Papo Reto
Manoel Soares e uma promessa chilena
Colunista escreve para o Diário Gaúcho aos sábados
Me lembro de como era esticar a linha de um poste ao outro pra passar o cerol. Tínhamos esmigalhado um monte de lâmpada, colocamos cola, ovo e farinha de trigo pra dar liga. Tudo que tínhamos pego escondido da cozinha da minha mãe. O projeto era, na desbicada, mandar buscar os meninos da rua de cima e torar geral. Tudo era lindo, às vezes perdíamos, às vezes éramos os heróis da rua. Seu Hélio, do bar, até dava umas balas quando chegávamos carregando as pipas dos adversários do céu. No dia seguinte, na escola, o cortado era alvo do gritos de guerra e tinha que engolir a seco, porque se partisse para a porrada ia cair na velha máxima: apelou, perdeu.

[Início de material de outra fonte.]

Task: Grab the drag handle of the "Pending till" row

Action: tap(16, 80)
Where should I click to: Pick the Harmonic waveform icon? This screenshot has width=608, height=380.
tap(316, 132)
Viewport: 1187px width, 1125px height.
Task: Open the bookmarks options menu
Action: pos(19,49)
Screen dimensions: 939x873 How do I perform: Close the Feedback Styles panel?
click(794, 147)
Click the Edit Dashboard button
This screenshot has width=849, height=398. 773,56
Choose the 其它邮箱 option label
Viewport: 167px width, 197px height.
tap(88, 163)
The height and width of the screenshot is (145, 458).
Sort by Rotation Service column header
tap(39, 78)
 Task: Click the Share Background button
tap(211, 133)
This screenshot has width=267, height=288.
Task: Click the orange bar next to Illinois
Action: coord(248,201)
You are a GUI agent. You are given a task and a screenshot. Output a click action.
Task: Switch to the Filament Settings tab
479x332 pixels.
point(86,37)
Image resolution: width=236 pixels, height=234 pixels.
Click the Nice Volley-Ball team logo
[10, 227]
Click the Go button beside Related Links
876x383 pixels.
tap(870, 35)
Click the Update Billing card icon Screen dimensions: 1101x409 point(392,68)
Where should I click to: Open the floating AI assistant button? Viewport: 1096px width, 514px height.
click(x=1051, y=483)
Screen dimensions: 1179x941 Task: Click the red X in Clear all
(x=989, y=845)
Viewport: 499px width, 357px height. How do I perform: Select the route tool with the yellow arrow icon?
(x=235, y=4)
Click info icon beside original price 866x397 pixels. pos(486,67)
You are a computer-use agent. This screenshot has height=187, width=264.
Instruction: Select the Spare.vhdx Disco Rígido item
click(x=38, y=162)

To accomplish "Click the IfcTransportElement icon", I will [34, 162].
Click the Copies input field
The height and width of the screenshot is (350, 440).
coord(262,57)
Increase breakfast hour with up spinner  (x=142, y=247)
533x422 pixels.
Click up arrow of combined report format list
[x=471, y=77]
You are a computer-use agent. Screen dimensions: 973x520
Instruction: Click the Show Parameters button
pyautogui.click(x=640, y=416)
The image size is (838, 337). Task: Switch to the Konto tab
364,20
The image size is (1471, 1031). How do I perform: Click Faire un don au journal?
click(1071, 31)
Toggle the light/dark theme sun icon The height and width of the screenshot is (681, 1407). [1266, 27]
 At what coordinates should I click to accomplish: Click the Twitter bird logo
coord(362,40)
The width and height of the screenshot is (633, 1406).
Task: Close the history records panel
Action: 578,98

Estávamos em um ciclo de vitórias digno de estarmos no topo da lista de pipas temidas. Os meninos da rua de cima não aguentavam mais perder e resolveram juntar uma grana e aderir ao que era o sonho da minha geração: linha chilena. Era lâmina no carretel, o nosso fim era certo com essa decisão. A notícia de que tinham juntado o dinheiro bateu como uma sentença em nosso beco. Até a produção de cerol ficou menos divertida. Minha mãe não deixava nem soltar pipa com cerol, linha chilena, então, seria motivo para sermos excomungados.
Nossos oponentes usaram e, escondidos das mães, usamos também, na guerra das pipas valia tudo. Nos dias de “relo”, as batalhas eram épicas, até que o irmão de um dos nossos poleiros mais habilidosos foi quase degolado por uma linha chilena ao passar de moto. Ver a dor da mãe que passava dias abraçada na jaqueta do filho, enquanto os médicos pediam que tivéssemos fé, nos destruiu. Prometemos que, se ele saísse do coma, jamais usaríamos linha chilena, e assim foi. Há mais de 25 anos que eu e meus amigos mantemos promessa chilena. Aos amigos leitores, peço que entrem nessa promessa com a gente.